An interview with Albert Park– from “John Doe the Musical “

“Five personalities find themselves in a hospital waiting room.  Each of them, a part of the fractured psyche of JOHN DOE, a mystery patient suffering from a traumatic brain injury that has fractured his mind and cut off his ability to communicate. As each fragment attempts to unravel their true identity, JOHN DOE’s will to live is challenged as memories of his life and the mystery behind his near death are revealed.  Only through their shared will, can JOHN DOE take back his identity, his life and bring his assailant to justice!”

Interview with actor Albert Park:

Q. Was it your first time in a musical? if yes, was it a challenge to do singing?
A. This is my fourth musical. Most recently, before John Doe, I had the pleasure of performing in Asian Story Theater’s original production of The Musical Paul Gauguin, and SDAART’s production of Flower Drum Song. I am not classically trained, but I do enjoy singing in the shower. I would self-identify as an actor who can sing, and not the other way around.

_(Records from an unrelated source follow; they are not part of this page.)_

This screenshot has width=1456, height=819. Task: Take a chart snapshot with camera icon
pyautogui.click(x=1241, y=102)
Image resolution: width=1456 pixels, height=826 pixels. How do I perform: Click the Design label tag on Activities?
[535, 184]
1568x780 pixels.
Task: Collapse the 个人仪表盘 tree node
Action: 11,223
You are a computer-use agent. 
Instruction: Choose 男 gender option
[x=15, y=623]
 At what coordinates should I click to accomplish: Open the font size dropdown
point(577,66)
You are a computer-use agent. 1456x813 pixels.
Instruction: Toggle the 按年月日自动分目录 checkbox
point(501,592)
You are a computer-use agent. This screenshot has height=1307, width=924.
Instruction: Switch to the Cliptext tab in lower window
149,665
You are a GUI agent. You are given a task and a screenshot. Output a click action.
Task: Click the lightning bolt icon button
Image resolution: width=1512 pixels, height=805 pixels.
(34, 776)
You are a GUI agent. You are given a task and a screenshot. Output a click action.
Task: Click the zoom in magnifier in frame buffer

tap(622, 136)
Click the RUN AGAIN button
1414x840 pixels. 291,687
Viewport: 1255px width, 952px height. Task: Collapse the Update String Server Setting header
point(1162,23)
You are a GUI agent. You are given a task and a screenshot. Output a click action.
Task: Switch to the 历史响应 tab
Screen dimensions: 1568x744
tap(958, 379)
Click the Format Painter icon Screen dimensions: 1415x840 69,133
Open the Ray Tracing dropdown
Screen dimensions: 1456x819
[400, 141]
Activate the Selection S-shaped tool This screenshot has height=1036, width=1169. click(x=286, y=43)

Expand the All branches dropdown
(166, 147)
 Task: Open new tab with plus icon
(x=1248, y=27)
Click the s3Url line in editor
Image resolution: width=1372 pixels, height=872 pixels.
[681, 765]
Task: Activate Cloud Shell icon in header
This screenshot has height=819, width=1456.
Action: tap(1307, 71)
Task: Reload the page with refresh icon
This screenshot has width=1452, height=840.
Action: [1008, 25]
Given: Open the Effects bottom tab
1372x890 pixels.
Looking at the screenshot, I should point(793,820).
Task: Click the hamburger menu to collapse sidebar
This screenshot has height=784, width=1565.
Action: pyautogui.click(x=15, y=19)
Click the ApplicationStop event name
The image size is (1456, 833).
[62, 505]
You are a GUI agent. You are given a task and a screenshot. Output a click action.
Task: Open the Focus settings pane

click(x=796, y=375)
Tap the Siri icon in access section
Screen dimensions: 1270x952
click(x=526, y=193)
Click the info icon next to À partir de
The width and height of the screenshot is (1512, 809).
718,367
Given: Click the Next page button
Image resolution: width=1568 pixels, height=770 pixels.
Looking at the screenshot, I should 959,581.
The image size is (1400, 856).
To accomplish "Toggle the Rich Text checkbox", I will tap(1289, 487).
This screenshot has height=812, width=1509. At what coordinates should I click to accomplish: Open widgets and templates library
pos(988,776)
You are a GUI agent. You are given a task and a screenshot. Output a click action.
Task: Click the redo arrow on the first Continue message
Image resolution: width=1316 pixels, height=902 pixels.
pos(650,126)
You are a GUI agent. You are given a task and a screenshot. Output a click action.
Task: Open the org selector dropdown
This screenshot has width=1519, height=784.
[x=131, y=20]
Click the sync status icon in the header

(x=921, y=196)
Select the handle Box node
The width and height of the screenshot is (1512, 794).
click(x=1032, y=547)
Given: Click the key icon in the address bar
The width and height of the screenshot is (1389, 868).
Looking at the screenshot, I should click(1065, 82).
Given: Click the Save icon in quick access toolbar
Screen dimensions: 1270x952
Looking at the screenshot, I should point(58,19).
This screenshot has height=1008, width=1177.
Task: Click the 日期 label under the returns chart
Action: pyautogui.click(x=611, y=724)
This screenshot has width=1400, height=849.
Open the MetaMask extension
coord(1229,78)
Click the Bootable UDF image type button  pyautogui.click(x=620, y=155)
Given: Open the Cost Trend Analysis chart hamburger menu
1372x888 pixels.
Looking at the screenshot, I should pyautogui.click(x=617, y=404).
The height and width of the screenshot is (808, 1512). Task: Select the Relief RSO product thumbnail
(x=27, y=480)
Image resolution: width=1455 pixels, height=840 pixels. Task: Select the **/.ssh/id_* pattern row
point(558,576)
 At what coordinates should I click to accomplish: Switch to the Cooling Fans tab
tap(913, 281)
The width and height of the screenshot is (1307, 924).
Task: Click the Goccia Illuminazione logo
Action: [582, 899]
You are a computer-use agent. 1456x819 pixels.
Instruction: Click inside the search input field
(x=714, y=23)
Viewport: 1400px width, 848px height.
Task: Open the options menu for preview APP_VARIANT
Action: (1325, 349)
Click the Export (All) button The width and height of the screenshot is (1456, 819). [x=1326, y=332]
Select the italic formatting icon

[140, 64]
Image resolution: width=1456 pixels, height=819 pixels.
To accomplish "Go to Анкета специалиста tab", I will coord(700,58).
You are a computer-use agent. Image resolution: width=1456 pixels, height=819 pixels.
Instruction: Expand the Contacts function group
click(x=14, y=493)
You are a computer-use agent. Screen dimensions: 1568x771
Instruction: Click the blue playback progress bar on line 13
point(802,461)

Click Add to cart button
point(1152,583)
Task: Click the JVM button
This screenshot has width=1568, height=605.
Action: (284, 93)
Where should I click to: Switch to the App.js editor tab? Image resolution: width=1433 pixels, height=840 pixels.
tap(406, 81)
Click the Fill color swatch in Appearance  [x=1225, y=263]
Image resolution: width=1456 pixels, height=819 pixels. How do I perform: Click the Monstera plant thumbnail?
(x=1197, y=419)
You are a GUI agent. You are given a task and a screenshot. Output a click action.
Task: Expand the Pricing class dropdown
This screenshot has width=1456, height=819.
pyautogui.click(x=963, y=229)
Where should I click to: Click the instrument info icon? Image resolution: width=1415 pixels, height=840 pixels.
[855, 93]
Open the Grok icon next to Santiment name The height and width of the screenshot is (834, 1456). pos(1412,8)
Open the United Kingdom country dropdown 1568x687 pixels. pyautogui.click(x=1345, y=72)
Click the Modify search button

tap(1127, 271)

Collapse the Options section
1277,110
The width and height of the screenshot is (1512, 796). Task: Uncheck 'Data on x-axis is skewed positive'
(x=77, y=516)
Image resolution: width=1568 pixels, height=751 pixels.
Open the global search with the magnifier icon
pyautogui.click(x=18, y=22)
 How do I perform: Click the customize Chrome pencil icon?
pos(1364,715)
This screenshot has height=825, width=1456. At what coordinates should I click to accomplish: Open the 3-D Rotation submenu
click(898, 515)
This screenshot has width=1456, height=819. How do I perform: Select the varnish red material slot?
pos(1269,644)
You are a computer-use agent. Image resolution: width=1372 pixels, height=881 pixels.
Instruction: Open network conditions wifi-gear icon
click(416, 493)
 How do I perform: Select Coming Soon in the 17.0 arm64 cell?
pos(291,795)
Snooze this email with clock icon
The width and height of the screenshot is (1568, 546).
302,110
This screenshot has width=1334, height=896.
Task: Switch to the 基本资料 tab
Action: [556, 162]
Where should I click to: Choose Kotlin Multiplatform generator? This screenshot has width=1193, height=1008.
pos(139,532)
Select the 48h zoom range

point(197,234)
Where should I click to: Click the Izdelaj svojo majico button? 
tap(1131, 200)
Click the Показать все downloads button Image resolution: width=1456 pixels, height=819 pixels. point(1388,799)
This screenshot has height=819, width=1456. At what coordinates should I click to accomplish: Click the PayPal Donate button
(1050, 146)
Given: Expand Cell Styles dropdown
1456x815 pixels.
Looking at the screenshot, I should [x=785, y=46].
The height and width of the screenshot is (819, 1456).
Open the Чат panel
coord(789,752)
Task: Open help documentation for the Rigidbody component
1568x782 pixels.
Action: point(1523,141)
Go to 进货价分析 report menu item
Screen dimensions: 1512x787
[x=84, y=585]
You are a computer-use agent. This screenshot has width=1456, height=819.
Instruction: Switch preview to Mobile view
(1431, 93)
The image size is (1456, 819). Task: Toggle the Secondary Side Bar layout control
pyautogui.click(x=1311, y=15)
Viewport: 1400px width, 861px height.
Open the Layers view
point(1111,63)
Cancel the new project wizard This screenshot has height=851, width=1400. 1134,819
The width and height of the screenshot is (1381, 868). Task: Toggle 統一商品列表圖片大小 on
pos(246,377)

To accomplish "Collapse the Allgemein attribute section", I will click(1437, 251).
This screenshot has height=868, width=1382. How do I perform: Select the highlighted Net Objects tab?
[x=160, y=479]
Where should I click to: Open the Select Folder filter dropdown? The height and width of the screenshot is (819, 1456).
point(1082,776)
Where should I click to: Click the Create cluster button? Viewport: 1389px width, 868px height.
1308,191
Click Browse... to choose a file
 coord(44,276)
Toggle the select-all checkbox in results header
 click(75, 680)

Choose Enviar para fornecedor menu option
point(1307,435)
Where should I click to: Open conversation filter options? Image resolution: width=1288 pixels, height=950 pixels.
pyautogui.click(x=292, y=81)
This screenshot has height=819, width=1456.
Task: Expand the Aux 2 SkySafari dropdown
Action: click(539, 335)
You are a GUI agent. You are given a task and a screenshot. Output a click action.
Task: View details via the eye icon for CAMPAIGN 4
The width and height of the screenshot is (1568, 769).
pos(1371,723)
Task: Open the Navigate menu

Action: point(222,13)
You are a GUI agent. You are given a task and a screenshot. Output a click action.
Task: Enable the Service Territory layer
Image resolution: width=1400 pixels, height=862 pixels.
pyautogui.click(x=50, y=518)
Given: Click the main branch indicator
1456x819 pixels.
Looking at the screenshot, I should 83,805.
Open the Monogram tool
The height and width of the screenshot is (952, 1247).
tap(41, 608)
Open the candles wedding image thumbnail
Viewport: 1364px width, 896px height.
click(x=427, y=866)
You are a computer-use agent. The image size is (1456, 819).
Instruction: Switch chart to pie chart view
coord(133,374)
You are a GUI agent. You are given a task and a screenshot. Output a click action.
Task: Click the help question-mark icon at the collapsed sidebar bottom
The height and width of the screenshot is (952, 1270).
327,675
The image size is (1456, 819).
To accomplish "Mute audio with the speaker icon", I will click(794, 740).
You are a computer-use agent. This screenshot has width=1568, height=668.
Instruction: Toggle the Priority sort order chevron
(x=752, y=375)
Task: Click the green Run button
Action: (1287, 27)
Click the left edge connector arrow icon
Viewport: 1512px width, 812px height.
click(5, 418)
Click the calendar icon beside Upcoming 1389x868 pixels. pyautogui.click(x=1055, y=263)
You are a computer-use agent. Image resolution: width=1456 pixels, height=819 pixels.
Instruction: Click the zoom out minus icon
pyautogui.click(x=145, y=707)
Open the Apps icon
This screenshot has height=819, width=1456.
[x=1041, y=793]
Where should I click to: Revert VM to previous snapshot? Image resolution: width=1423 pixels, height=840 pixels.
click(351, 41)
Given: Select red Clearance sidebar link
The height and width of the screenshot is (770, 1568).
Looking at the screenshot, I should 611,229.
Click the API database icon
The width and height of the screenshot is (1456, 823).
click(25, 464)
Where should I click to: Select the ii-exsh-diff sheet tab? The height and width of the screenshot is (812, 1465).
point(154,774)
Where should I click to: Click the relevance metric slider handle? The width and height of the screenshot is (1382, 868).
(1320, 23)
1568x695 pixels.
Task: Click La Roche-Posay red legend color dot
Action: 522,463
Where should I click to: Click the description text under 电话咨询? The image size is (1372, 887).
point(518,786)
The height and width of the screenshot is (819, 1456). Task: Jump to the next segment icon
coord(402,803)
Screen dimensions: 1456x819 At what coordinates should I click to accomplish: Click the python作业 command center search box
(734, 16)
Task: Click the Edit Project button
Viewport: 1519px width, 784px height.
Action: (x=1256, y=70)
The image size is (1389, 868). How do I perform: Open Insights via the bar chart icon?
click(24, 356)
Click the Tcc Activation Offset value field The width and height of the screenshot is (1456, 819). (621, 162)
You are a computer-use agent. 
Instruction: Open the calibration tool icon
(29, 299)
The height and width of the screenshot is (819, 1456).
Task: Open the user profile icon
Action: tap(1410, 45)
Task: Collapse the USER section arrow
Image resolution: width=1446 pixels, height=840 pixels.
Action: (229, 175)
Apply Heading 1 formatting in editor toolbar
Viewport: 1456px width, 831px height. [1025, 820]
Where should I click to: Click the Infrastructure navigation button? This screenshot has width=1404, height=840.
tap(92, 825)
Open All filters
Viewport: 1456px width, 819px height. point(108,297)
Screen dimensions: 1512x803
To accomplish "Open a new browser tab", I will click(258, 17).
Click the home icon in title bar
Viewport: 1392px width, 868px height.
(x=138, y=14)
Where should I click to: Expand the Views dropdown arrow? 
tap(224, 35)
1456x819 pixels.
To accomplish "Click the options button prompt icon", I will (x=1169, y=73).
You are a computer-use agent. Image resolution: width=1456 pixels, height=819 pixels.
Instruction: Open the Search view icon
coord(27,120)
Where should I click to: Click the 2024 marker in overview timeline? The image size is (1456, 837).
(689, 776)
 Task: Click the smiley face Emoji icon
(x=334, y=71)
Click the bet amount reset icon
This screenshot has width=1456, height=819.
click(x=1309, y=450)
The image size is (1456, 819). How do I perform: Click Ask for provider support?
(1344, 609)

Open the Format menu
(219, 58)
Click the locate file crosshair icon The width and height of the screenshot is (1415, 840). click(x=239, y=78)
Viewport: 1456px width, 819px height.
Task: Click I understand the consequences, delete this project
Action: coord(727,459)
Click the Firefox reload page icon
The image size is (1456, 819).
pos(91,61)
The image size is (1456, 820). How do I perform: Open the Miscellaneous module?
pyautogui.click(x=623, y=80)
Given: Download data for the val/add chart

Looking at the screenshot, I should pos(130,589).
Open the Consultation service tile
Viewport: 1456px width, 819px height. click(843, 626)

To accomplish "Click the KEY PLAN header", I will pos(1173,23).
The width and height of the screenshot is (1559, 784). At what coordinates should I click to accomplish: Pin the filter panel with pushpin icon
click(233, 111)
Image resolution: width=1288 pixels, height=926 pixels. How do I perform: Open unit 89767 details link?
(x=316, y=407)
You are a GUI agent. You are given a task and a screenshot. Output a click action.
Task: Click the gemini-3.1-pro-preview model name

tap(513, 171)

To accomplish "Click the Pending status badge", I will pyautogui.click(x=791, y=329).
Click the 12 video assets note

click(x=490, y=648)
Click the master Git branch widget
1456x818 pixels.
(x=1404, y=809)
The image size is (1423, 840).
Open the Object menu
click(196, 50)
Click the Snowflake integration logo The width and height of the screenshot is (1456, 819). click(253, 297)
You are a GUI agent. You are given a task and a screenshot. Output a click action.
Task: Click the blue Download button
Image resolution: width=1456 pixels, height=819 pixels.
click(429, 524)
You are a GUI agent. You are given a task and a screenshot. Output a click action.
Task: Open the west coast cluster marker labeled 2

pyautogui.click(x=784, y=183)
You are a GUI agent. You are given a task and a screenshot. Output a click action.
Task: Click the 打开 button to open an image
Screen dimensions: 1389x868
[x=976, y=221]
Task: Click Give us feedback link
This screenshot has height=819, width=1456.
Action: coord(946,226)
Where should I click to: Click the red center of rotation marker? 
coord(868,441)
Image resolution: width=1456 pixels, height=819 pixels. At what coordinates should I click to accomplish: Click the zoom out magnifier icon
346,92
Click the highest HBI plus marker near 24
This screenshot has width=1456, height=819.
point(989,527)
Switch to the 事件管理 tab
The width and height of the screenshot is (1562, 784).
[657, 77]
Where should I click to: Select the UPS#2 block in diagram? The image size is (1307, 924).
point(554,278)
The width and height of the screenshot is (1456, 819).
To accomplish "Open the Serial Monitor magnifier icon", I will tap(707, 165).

Q. And how did you get cast for this?
A. I immediately became intrigued once I read the show’s premise. And when I saw that people who I’ve enjoyed working with before were involved, Andy Lowe, Michael Schwartz, Courtney Corey, and Deborah Climo, I didn’t need further convincing.

Q. Since this is a local production, did the producers by chance already have you in mind when writing the story? or did you have to go through auditions and everything?
A. Writer, composer, producer, Robert Moutal, along with the entire creative team, saw me and the other performers throughout the audition process. We got to see firsthand Robert and the director build the cast from the ground up, as they auditioned us by groups. Many of the performers you see up on stage were in the audition room with me. It was an exciting process, to be sure.

Q. And what’s next for you? Anything you already have lined up?
A. I’m happy to say that in June 2013 I’ll be in Extraordinary Chambers at Mo’olelo Performing Arts Company. This will be my second play with the company after David Henry Hwang’s Yellow Face in 2010, where I worked with director Seema Sueko and actor Greg Watanabe. I am thrilled and honored to be working with them again in this play.